Defining the training data and the optimizer,
we take one million data points:

::

   N = 1_000_000
   xtrain = [randn(2) for _ in 1:N];
   ytrain = [randn(2) for _ in 1:N];

We define the optimizer and parameters:

::

   train_data = zip(xtrain, ytrain)
   opt = Descent(0.01)
   ps = Flux.params(M)

Then the training of the model, happens via

::

    Flux.train!(loss, ps, train_data, opt)

Evaluating :math:`F(x_1, x_2)` over :math:`[0,1] \times [0,1]`
produces similar plots as in the previous lecture.

Recognizing Handwritten Numbers
-------------------------------

So far, our neural networks have been small.
In this section we consider a larger problem.
The MNIST database of handwritten digits
is a classic image classification dataset with 70,000 images,
available at <http://yann.lecun.com/exdb/mnist>.
The data is described in the paper
*Gradient-based learning applied to document recognition*
by Y. LeCun, L. Bottou, Y. Bengio, and P. Haffner,
published in the Proceedings of the IEEE, November 1998

In Julia, we access this data set as follows:

::

   julia> using MLDatasets: MNIST

   julia> MNIST.download()

The preparation of this lecture benefited from the post at
<https://machinelearninggeek.com/mnist-with-julia>.

The first five images are shown in :numref:`figMNISTfirst5images`
and labeled as 5, 0, 4, 1, and 9.

.. _figMNISTfirst5images:

.. figure:: ./figMNISTfirst5images.png
   :align: center

   The first five images in the MNIST data base.

* The *i*-th image is available as
  ``MNIST(split=:train).features[:,:,i}].``

* Its corresponding label is in 
  ``MNIST(split:=train).targets[\mbox{i}].``

The training of the network will be described
in a step-by-step fashion.

step 1: *representing the labels as vectors*

Consider the statements:

::

   using Flux: onehotbatch

   labels = onehotbatch(MNIST(split=:train).targets, 0:9)

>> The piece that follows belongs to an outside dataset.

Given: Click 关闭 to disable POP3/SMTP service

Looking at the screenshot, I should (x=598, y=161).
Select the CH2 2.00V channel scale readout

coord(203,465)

With ``onehotbatch``, each trainlabel is converted to a vector,
As ``MNIST(split=:train).targets[i]``
returns an integer in the range from 0 to 9, 
the vector that corresponds to the label will have length 10. 
The vector will be zero, except for a one at the entry the corresponds 
to the value of the label.
For example, the number 5 corresponds to the vector

.. math::

  [0, 0, 0, 0, 0, 1, 0, 0, 0, 0]^T.

step 2: *representing the images as vectors*

The images are 28-by-28 matrices of ``UInt8`` types.
The code below takes the first 100 images,
reshapes the matrix into a vector and converts the numbers.

::

   NBR = 100
   images = Matrix{Float32}(zeros(28*28, NBR))
   for i=1:size(images,2)
       image = MNIST(split=:train).features[:,:,i]
       imagereshaped = reshape(image,:)
       imagenumbers = [Float32(x) for x in imagereshaped]
       for j=1:size(images,1)
           images[j, i] = imagenumbers[j]
       end
   end

step 3: *defining the model*

We define the model as follows:

::

   using Flux

   model = Chain(Dense(28*28, 40, relu), Dense(40, 10), softmax)

where

* ``relu`` stands for rectified linear output, and

* ``softmax`` formulates a logistic regression.

The output is of the ``Chain`` statement is

::

   Chain(
     Dense(784 => 40, relu), # 31_400 parameters
     Dense(40 => 10),        # 410 parameters
     NNlib.softmax,
   )  # Total: 4 arrays, 31_810 parameters, 124.508 KiB.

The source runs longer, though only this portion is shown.